The purpose of this second-hand investigation was to investigate and determine the modifiable risk factors of osteoporosis and to critically analyse and identify its debilitating consequences as a result of the development of this disease in addition to its possible prevention (which relates to the modifiable risk factors). 

Osteoporosis can be defined as a condition of porous bones (Tortora and Grabowski, 1999), in which increased porosity results in alterations in bone strength (The American Journal of Nursing, 2006) and reduced bone mass (bone mineral density, BMD). As a result of this, there is a substantially increased risk of bone fractures (Robbins and Cotran, 2005) which are the main debilitating consequence of this disease. If fracturing does occur, subsequent physical and psychological ramifications has an increased potential of occurence. These include shrinkage of the vertebrae, height loss, hunches, limited mobility and subsequent loss of independence, development of anxiety and/ or depression and weight gain (which can lead to increased risk of developing heart disease or type II diabetes). Osteoporosis affects everyone, with its prevalence increasing as the population ages (Cosman et al, 2014).

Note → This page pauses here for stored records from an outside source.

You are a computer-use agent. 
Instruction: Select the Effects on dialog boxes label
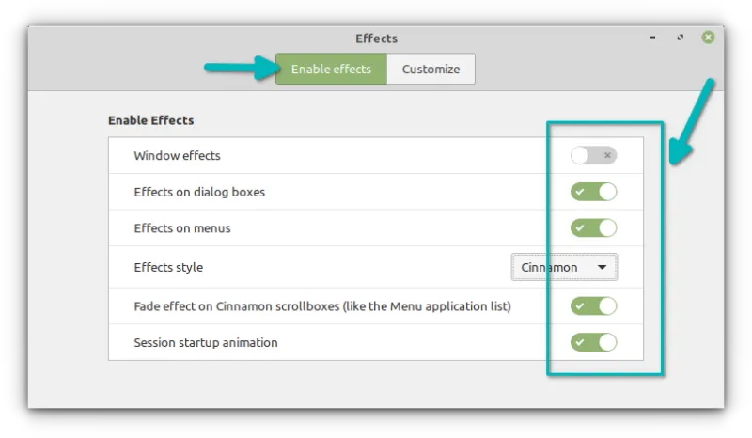[199, 192]
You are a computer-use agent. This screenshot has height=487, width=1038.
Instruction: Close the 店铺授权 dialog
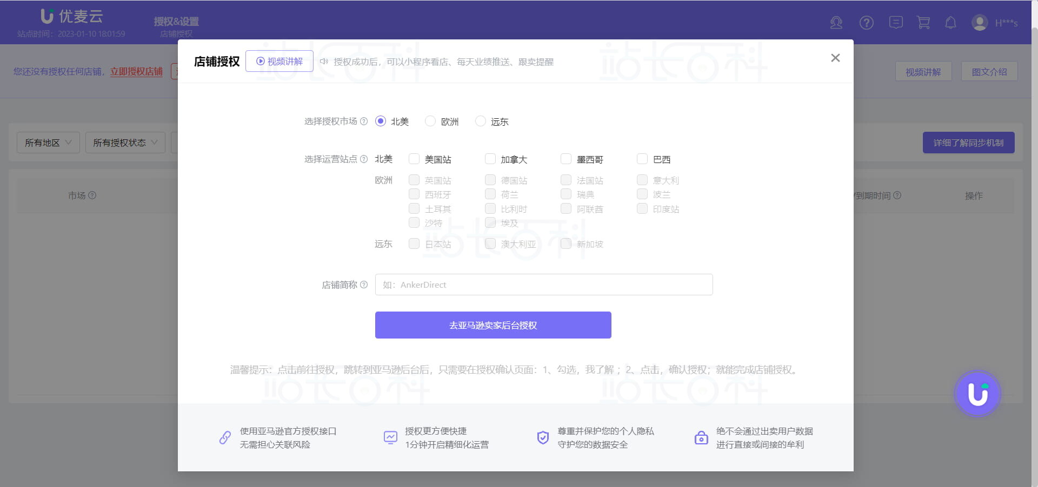click(x=835, y=58)
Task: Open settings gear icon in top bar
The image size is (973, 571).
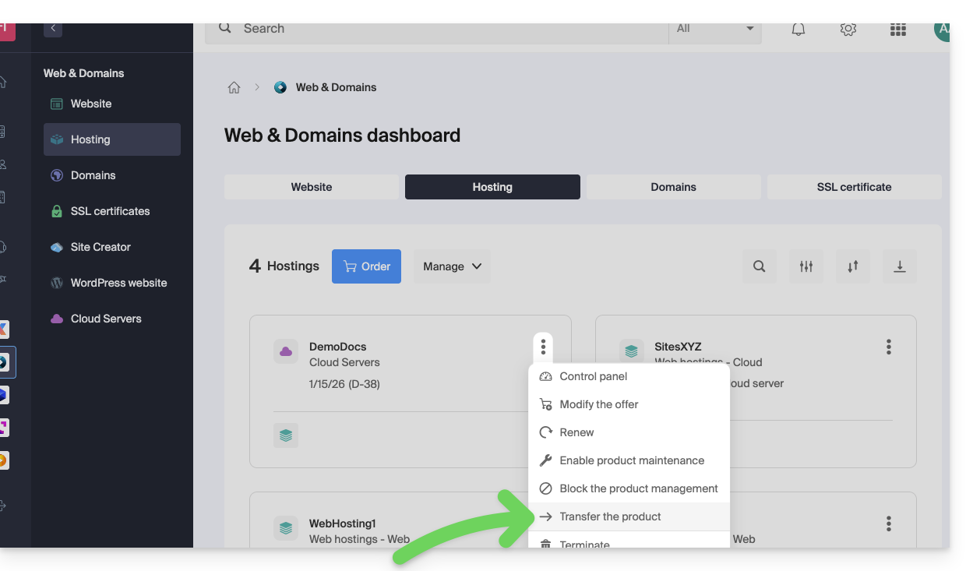Action: coord(848,30)
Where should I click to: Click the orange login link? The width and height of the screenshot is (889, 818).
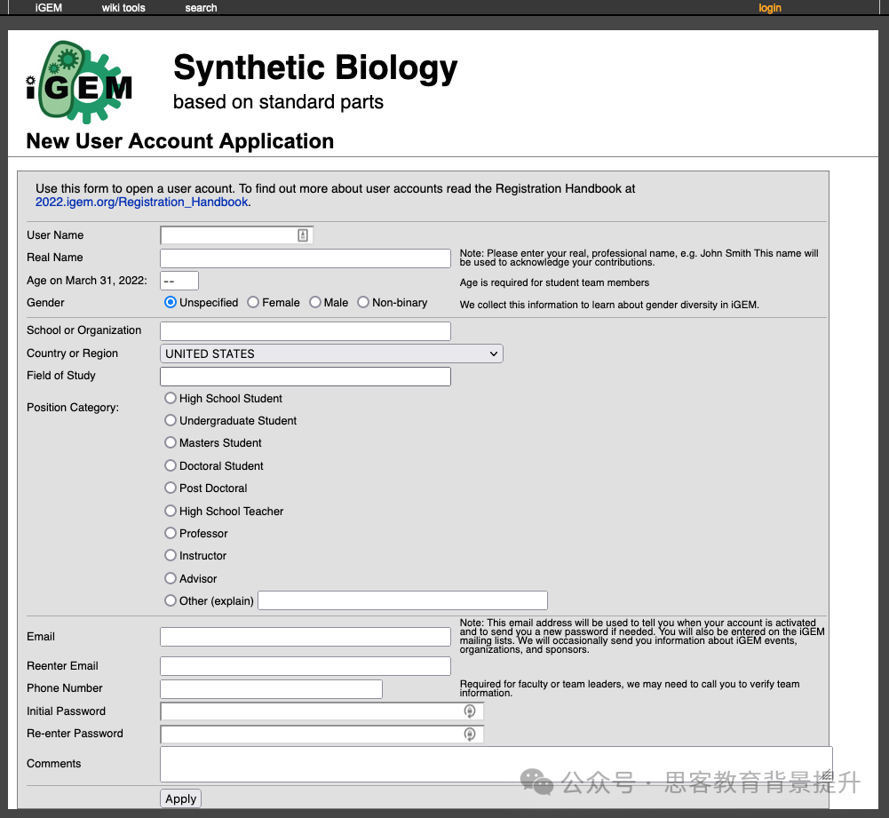pyautogui.click(x=770, y=8)
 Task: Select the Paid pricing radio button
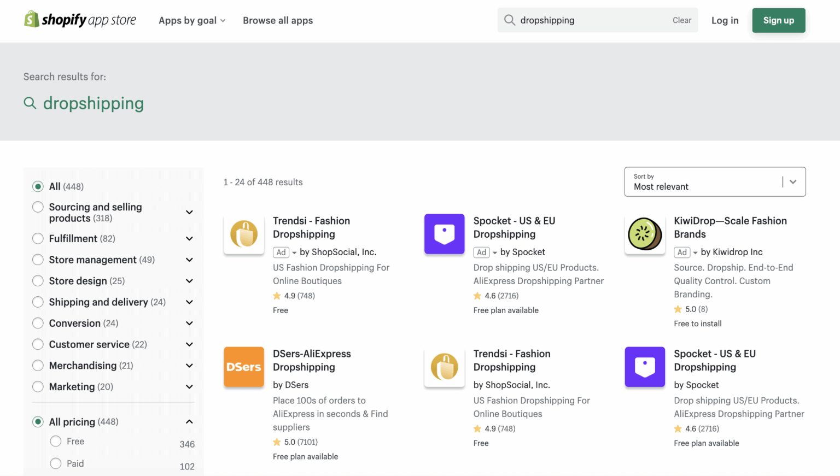click(55, 463)

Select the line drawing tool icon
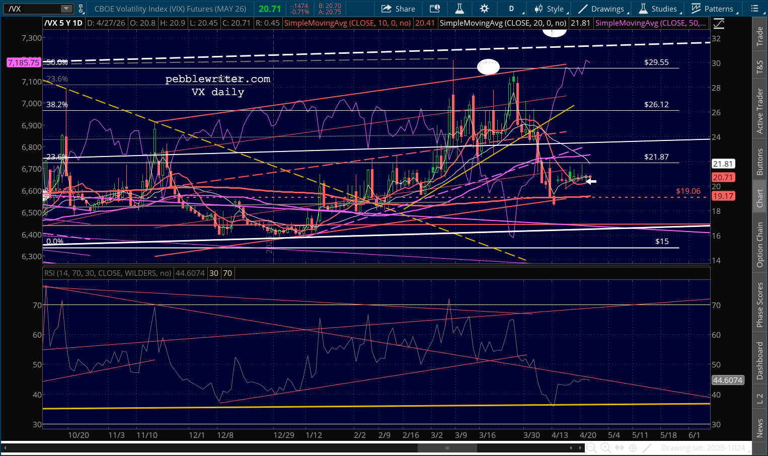coord(647,448)
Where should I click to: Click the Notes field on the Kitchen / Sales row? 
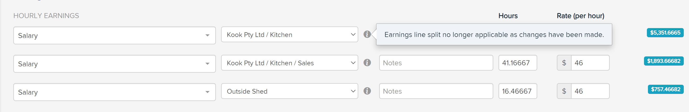tap(436, 63)
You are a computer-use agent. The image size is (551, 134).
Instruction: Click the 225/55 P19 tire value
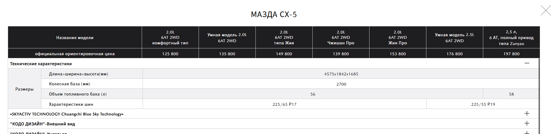click(x=483, y=104)
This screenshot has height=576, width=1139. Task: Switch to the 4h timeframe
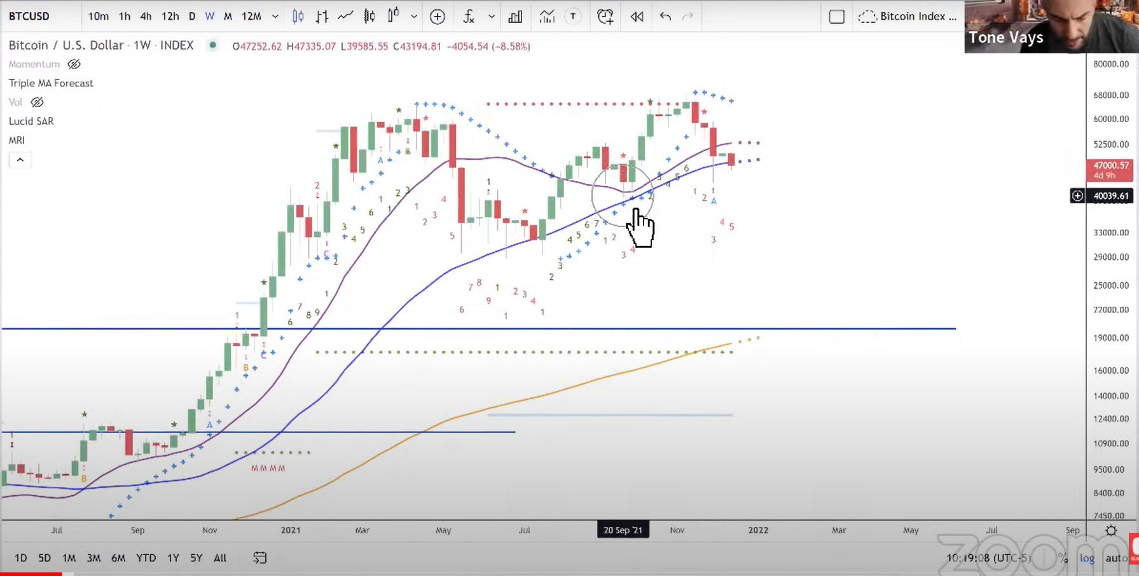coord(146,17)
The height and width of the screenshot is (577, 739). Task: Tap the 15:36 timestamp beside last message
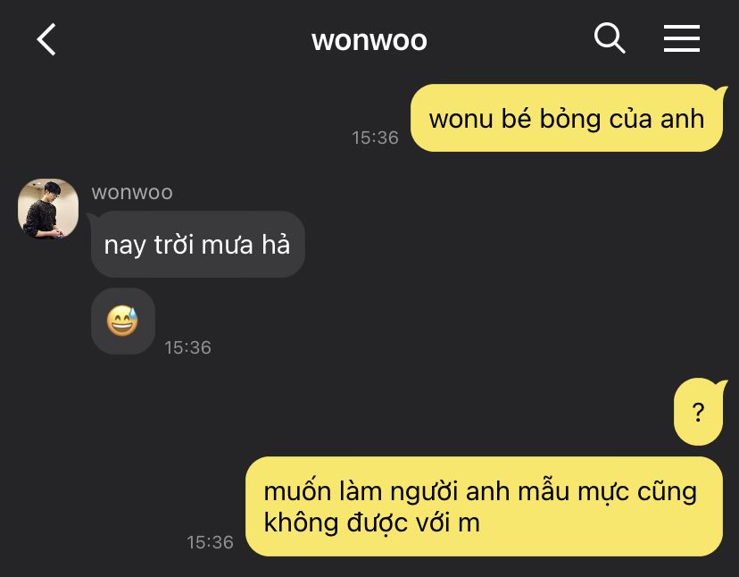(211, 542)
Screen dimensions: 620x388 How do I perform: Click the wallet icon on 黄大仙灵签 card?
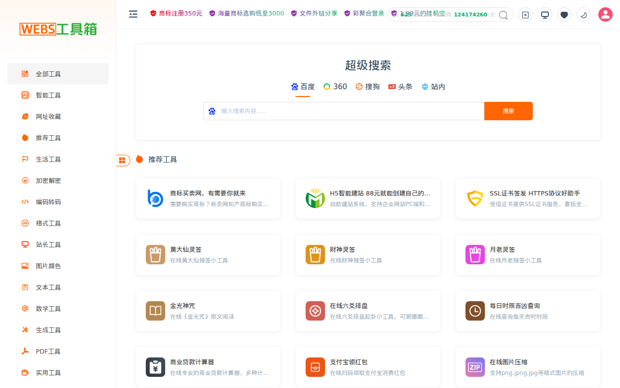pos(155,254)
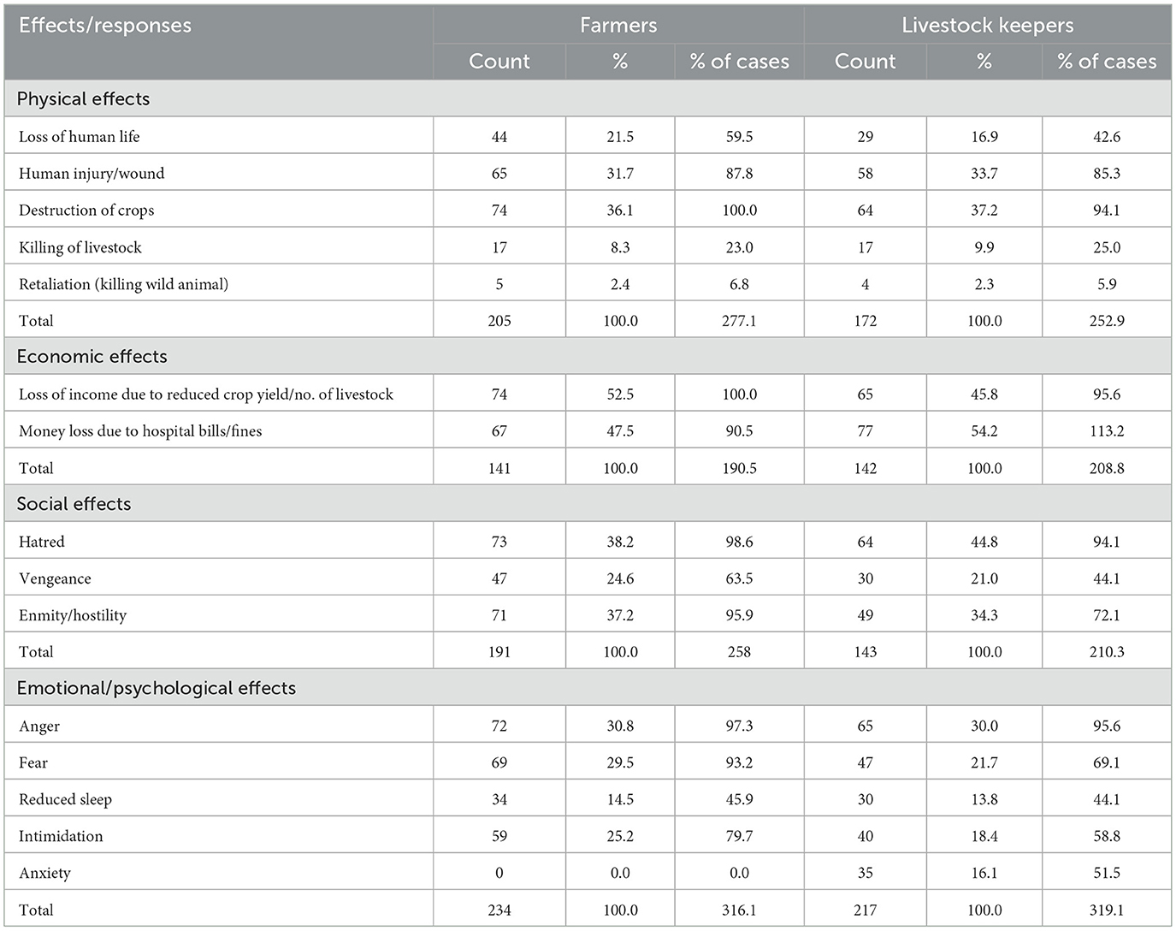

There are many risk factors that individuals can modify in their lifestyle in order to prevent the development of this disease. These include;

  • Calcium is a major risk factor to the development of osteoporosis, where if individuals are not meeting the recommended daily intake, they are at an increased risk of the development of this disease. According to Healthy Bones Australia, the recommended daily intake is 1000mg/day for adults, increasing to 1300mg/day for females over 50 years old and males over 70 years old.
  • Vitamin D insufficiency causes muscle weakness and therefore BMD loss as the mechanism of muscles are not being utilised to stimulate osteoblast function. Vitamin D is also essential to absorb calcium.
  • Lack of weight-bearing or weight-training exercise results in little muscle mechanism stimulation. Therefore, by regularly participating in this type of exercise, individuals reduce their rate of bone loss.

Additionally, excessive smoking, weight and alcohol consumption also increase an individual’s rate of bone loss and therefore susceptibility to osteoporosis.
However, there are many factors individuals are unable to modify in order to further reduce their risk of osteoporosis, consequently increasing their susceptibility. These include a family medical history of poor bone health, certain diseases (even if they are manageable or treatable), the use of certain medication such as steroids, females and natural changes to hormone levels that occur with age (eg; menopause) or due to certain endocrine conditions.

My hypothesis stated that the modifiable risk factors investigated will include lifestyle modifications such as diet and exercise whereas other risk factors investigated will include gender, which are unable to be modified.’. It also stated that by ‘identifying modifiable risk factors, individuals with osteoporosis will be able to reduce the identified debilitating consequences of osteoporosis, such as fracturing, and if there is early intervention, detection or alteration of modifiable risk factors determined, individuals can reduce their risk of diagnosis.’. Therefore, my hypothesis was supported by the research undertaken and the data collected to some extent, however, my hypothesis did not account for other risk factors such as vitamin D levels, weight, smoking, alcohol intake, family medical history, certain diseases and medications and hormone levels, and the psychological and physical impacts the the debilitating consequence of fractures has, that were identified and determined throughout the process of my investigation.